Thursday’s meeting saw council review budgets for police, the city manager’s office, mayor and council, the Thunder Bay CEDC, and the Waterfront District and Victoria Avenue BIAs.
Councillors at times struggled to find their bearings as they discussed funding for the proposed police headquarters Thursday, after a surprise move by the Thunder Bay Police Services Board announced just hours beforehand.
The board withdrew its request that the city approve full funding of a proposed $56 million headquarters in the 2022 budget, saying it would delay the process as it confronts a growing internal crisis.
“The police services board met yesterday and simply made a decision that given everything that’s going on, this is just not the right time for a capital project of this magnitude to move forward,” said Mayor Bill Mauro, who also sits on the police services board. “Fundamentally, that’s why the decision was made."
“I appreciate that council will not see a need to ask questions about that, because so much of that is confidential in nature,” he added.
Councillors did not press Mauro or police chief Sylvie Hauth, present to answer questions on the budget, on the crisis.
With an estimated price tag of $56 million, the police headquarters was the biggest decision on the table during the 2022 budget review, and several councillors had expressed hesitation over the commitment.
Instead, a final decision on the matter will now likely rest in the hands of the next city council chosen in the Oct. 24 municipal election.
In the meantime, the board asked for council to approve $2.4 million to continue moving work forward on the new headquarters in 2022.
That drew skepticism from some.
“So we’re being asked to invest $2.4 million into a project that could be rejected by the new council in 2023?” asked Coun.
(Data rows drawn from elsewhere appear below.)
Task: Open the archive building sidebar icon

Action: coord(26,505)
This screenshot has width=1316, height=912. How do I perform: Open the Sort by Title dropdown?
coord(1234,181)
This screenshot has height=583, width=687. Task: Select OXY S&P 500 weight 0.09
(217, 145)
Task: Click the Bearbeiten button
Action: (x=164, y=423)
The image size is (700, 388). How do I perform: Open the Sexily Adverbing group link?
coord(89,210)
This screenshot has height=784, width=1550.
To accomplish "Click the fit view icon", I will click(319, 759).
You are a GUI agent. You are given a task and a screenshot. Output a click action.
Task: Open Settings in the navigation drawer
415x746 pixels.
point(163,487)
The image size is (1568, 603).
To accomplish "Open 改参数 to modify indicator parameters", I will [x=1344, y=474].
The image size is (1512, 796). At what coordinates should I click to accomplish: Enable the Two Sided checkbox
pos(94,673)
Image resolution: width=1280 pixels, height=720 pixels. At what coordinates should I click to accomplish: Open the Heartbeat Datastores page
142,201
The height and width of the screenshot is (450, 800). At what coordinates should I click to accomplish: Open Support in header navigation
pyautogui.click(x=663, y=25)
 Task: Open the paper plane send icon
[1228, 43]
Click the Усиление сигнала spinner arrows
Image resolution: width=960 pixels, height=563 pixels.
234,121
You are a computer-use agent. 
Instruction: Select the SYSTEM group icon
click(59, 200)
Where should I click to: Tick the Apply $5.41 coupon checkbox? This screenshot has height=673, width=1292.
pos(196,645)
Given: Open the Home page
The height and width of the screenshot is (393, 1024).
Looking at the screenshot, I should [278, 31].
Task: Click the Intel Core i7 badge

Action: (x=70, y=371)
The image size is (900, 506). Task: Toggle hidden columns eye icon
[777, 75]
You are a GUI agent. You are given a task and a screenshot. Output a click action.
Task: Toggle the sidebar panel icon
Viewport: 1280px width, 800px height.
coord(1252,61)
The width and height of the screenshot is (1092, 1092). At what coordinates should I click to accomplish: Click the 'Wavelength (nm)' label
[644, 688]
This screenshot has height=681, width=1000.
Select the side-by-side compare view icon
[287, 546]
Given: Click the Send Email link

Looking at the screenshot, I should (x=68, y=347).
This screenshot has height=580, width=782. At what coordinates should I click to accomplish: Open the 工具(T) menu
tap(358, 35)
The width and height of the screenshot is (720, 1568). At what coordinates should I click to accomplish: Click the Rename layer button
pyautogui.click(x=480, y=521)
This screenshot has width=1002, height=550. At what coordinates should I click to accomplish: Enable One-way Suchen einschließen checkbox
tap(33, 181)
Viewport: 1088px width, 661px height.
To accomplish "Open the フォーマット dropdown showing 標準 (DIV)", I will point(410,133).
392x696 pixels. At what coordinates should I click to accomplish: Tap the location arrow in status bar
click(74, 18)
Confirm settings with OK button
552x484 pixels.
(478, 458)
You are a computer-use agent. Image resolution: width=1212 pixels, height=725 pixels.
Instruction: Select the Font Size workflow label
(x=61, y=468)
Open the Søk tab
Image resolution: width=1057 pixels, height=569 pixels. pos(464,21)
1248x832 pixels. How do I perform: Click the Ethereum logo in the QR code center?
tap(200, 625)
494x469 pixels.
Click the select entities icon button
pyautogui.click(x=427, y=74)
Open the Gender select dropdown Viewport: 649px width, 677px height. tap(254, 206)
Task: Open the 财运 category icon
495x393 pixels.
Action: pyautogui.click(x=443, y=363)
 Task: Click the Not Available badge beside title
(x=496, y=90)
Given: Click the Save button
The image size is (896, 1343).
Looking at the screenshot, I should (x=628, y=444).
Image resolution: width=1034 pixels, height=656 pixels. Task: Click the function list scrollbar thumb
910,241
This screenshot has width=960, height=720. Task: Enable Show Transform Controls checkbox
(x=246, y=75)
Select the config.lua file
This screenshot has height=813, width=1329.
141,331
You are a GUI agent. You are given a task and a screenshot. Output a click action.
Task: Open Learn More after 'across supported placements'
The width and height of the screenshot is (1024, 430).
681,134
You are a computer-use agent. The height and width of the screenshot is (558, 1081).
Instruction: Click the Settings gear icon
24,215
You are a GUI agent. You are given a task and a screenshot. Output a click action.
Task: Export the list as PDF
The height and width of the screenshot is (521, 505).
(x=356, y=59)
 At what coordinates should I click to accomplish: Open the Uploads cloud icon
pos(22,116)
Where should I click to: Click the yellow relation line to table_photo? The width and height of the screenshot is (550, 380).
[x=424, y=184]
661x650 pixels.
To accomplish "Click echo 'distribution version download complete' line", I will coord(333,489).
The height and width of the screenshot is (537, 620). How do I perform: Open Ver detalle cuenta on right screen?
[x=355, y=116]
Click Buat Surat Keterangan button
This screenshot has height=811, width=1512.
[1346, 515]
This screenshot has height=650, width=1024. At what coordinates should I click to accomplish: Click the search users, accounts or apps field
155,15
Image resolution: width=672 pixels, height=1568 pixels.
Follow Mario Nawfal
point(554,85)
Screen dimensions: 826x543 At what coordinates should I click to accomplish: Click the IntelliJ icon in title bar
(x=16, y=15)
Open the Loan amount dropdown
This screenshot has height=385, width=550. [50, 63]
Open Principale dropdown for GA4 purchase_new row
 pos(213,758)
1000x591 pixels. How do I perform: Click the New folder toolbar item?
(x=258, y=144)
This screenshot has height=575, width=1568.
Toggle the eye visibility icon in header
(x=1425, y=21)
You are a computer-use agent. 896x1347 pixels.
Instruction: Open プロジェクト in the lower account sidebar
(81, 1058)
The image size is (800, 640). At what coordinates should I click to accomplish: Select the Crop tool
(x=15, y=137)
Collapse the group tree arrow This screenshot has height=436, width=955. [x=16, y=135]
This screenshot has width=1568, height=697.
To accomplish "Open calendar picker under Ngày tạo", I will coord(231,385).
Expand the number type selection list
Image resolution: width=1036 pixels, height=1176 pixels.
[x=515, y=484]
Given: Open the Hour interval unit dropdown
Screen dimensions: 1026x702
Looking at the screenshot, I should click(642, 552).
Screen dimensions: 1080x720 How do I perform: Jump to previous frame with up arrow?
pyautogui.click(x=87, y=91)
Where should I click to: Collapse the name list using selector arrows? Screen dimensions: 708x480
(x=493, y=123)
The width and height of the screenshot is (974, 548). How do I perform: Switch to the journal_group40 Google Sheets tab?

Mark Bentz, with city manager Norm Gale confirming “that could happen.”
Councillors voted Thursday to refer the question of funding for the headquarters to the next budget review meeting on Feb. 1., asking for more information on what the funds would cover.
On Thursday, Gale said the amount would pay for purchasing land for the new headquarters, as well as design and administration costs.
Coun. Mark Bentz said the delay would also give councillors time to hear from the public on the issue, which he said would be important in making a decision.
Meanwhile, a proposal from Coun. Aldo Ruberto to add just short of $1 million to the proposed Thunder Bay Police Services budget didn't proceed to a vote, after failing to find a seconder.
Coun. Peng You moved to second the motion before being reminded by deputy city clerk Dana Earle that he had declared a conflict on the police budget, because a family member is a frontline police officer. No other councillors stepped forward.
The Thunder Bay Police Service's operating budget is already set to increase by over 3.4 per cent in 2022, rising to $48.75 million.
That does not include the request for $2.4 million for the headquarters, or the Thunder Bay Police Services Board's separate budget, which is more than doubling to $453,700.
Most of the increase is related to "purchased services" including legal and consultant fees, said board chair John Hannam on Thursday. The board wildly exceeded its budget last year, with estimated actual expenses of $656,600.
A TBNewswatch analysis indicates city spending on police has risen by 16 per cent in three years during the current city council's term, more than twice the average rate for other city departments and outside boards. That does not include the 2022 budget.
Police chief Sylvie Hauth told councillors around $3 million of the police budget was for overtime costs.